Напрасно кто-то думает, что речь идёт только о Ватикане как о чём-то из ряда вон выходящем, чём-то экзотическом. Сущность любого феномена не есть нечто абстрактно-всеобщее, витающее над всеми единичными представителями данной сущности. Существенное и всеобщее фигурирует, как правило, в качестве особенного наряду с другими особенными. Мы ничего не узнаем о сущности суверенитета, взяв 150 государств и пытаясь путём отвлечения создать общее понятие. Напротив, взяв одно государство, которое выглядит как исключение из правила, мы поймём и само правило.

Всё, что сказано о Ватикане не в меньшей, а в большей степени применимо к любой другой суверенной стране, и тем больше, чем более она суверенна.
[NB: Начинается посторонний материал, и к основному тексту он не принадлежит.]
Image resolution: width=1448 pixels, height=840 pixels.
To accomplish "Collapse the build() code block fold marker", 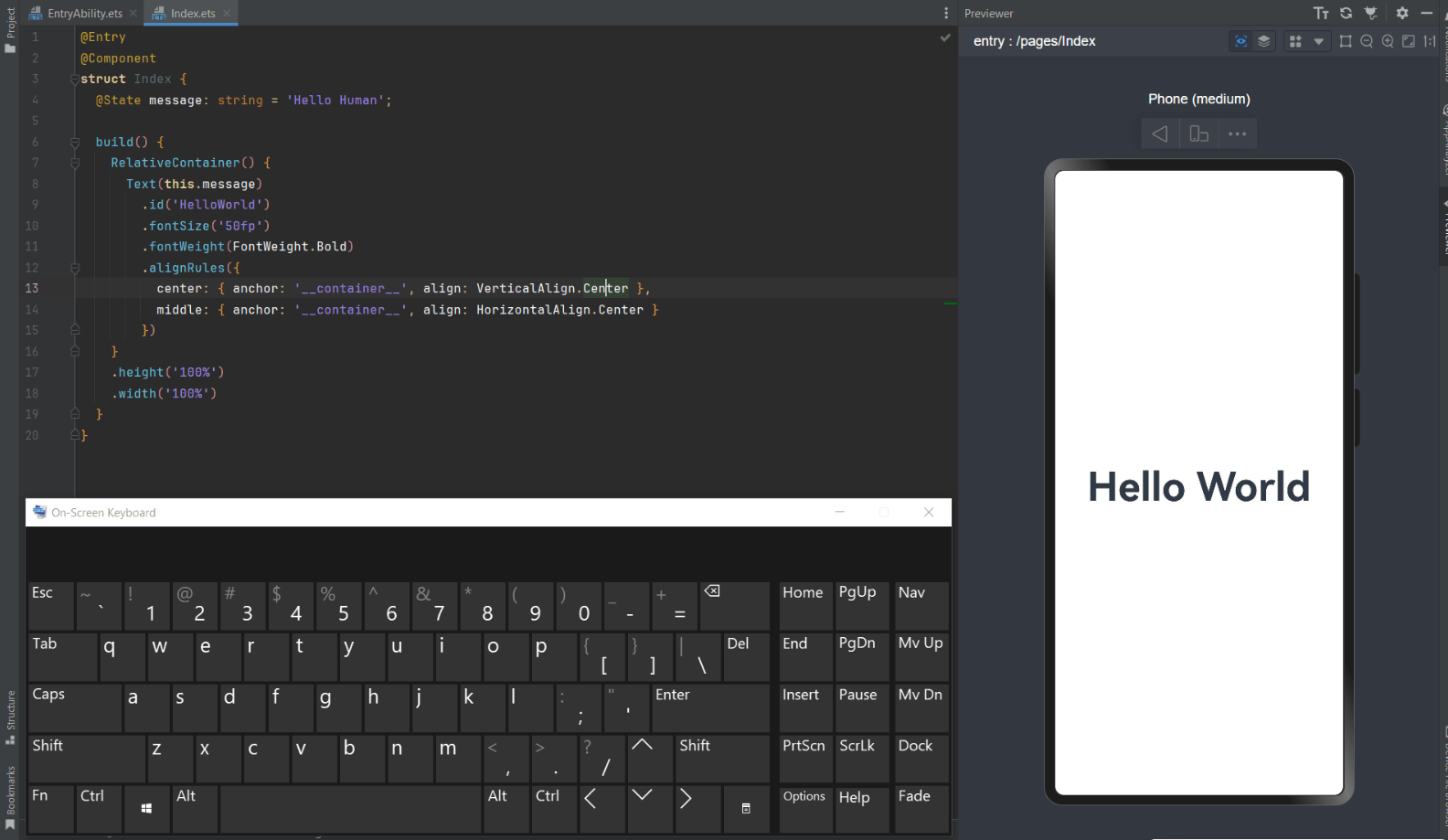I will pyautogui.click(x=75, y=143).
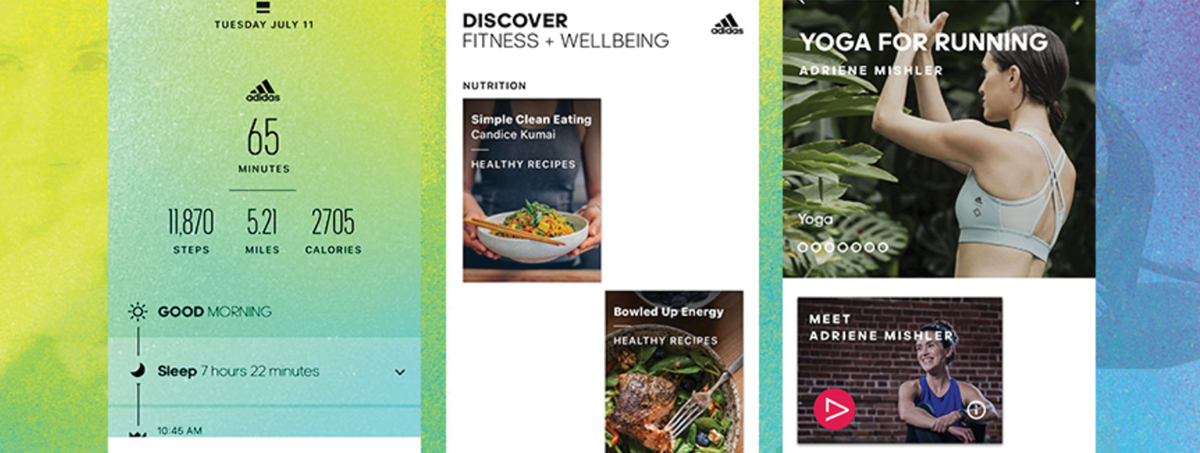Viewport: 1200px width, 453px height.
Task: Click the crown icon at 10:45 AM
Action: click(x=138, y=432)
Всё, что было сказано о Ватикане, относится, например, к Арабским Эмиратам и Мекке. США из соображений экономической безопасности, может быть, давно бы уже захватили весь аравийский полуостров, который хранит в себе запасы 60 процентов самой дешёвой и качественной мировой нефти. Но не экономическая и военная мощь расположенных там государств останавливает США. Мекка — центр мировой религии. И она залог нынешнего и будущего суверенитета арабов.
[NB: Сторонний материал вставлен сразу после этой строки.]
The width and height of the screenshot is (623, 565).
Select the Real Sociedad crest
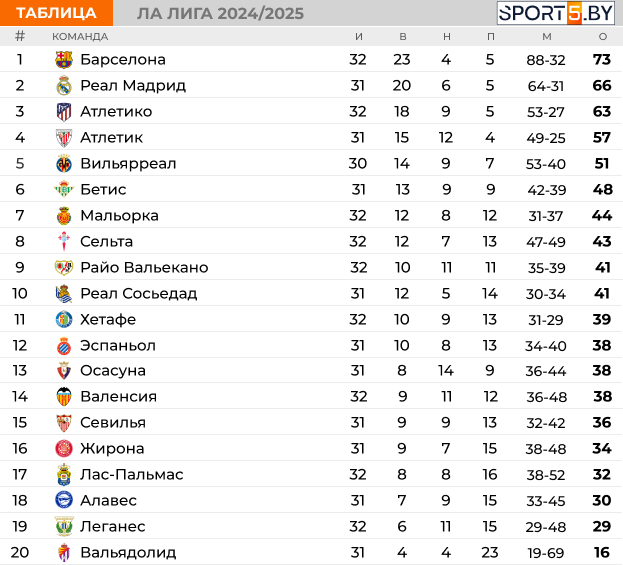pyautogui.click(x=64, y=294)
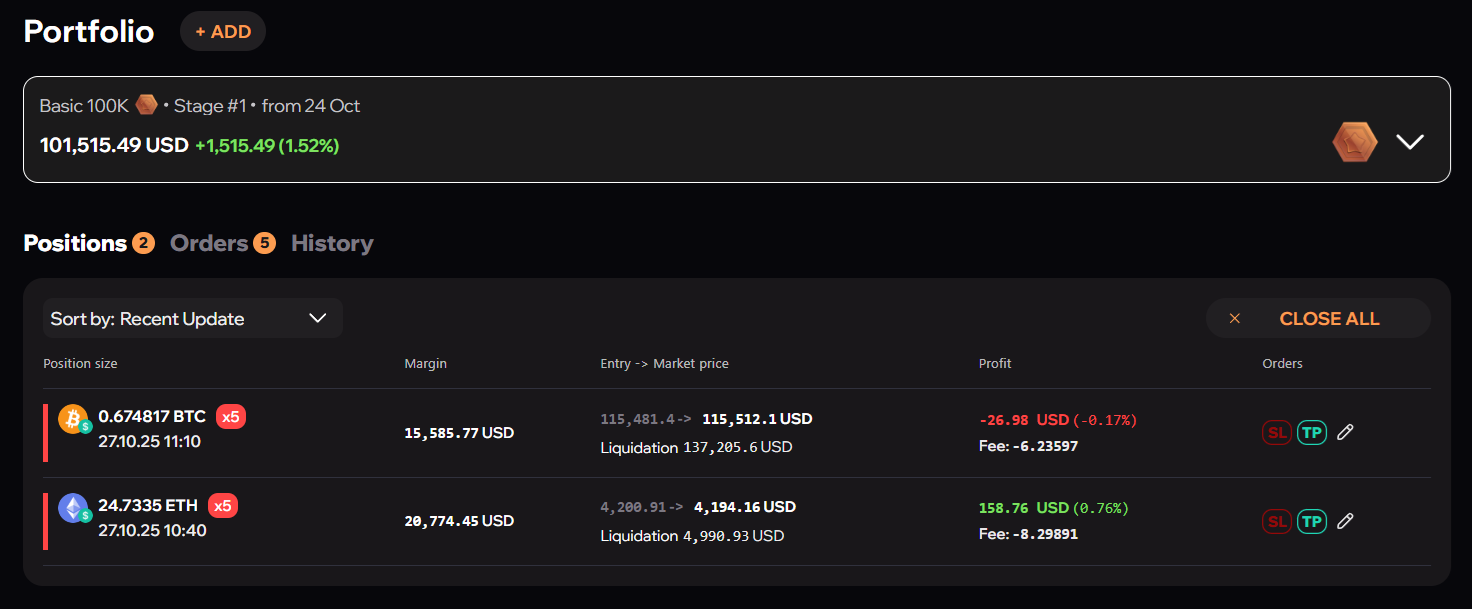The height and width of the screenshot is (609, 1472).
Task: Toggle TP take-profit on ETH position
Action: (x=1311, y=521)
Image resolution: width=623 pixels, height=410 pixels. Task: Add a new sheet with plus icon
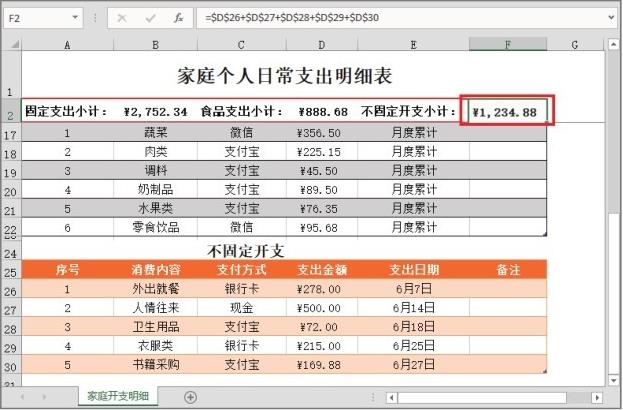tap(190, 397)
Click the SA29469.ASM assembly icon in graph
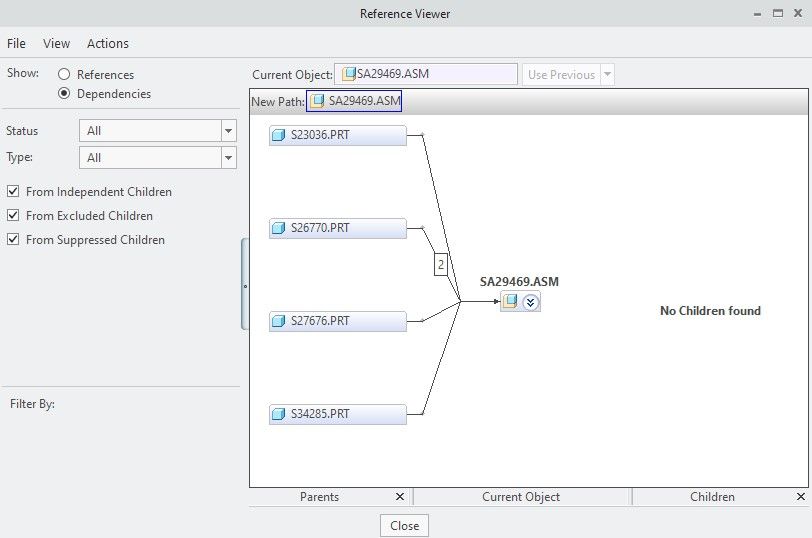812x538 pixels. click(511, 302)
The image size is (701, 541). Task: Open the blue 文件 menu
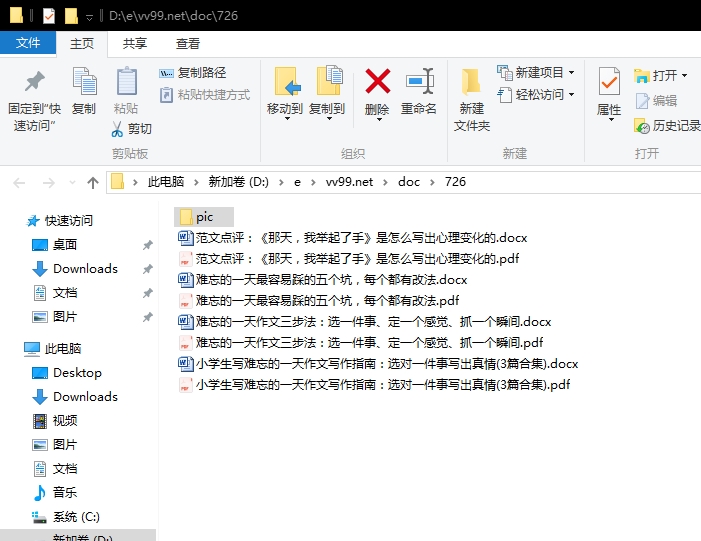click(x=28, y=43)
Точно так же и сам Вашингтон является “Ватиканом демократической религии”, и он решает, что является демократией, а что ересью. Там находится “золотой эталон” демократии, как в Палате мер и весов. И всякий, кто принял этот дискурс, кто принял эти правила игры, уже не суверенен, он может быть сколь угодно демократичным, но если Вашингтону что-то не понравится, то еретик будет вынужден “идти в Каноссу”. Пока мы используем чужой дискурс, мы рабы того, кто этот дискурс создал или присвоил себе право говорить от имени создателя. Поэтому “суверенная демократия”, о которой сейчас много говорят, возможна только для Вашингтона.

(…)

Военная сила, материальные богатства — всё это временный ресурс, а ставка на время даёт временные преимущества. Если кто-то хочет непоколебимого суверенитета, тот должен ставить на вечное, на Дух. Тот, кто хочет быть сувереном, гарантированным сувереном, тот должен обеспечить себе такое место в мире, когда другие государства предпочтут умереть сами или нанести вред себе, нежели покуситься на того, кого считают воплощением некой духовной ценности. [34]

Ценность в этом случае является источником, на который ориентируются, откуда черпают и собственную идентичность (как мусульмане, например, черпают её в Мекке и Медине).
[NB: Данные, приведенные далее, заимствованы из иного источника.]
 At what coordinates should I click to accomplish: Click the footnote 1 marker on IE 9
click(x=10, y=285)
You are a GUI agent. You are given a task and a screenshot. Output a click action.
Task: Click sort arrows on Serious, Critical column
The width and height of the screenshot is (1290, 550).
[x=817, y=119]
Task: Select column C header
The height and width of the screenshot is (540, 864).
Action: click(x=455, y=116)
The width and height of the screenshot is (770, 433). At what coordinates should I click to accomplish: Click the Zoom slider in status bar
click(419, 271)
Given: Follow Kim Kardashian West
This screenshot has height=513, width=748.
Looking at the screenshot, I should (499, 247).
Источник — это ресурс, нечто, отдающее себя, растрачивающееся. Поэтому для того, чтобы быть такой ценностью, надо отдавать, а не брать, надо жертвовать, а не накапливать.

(…)

… настоящий источник — это такой источник, который никогда не оскудевает, который, возможно, становится тем больше, чем больше из него черпаешь, — источник духовный.

Только то государство, которое несёт миру некий свет, не требуя ничего взамен, дарит духовные ценности, обеспечивает себя истинным суверенитетом и обладает настоящей духовной властью над одариваемыми и неспособными отдариться по причине нищеты духа. Одариваемые просто проникаются даруемым им духом, испытывают головокружительное чувство превосходства над собой прежними и над тем, кто ещё не вкусил ничего подобного. Они получают невиданное ранее удовольствие, которое не могут обеспечить сами, они подсаживаются на иглу духа и отдают всё, что угодно (в том числе и материальные ценности и жизнь), за возможность припасть к истоку.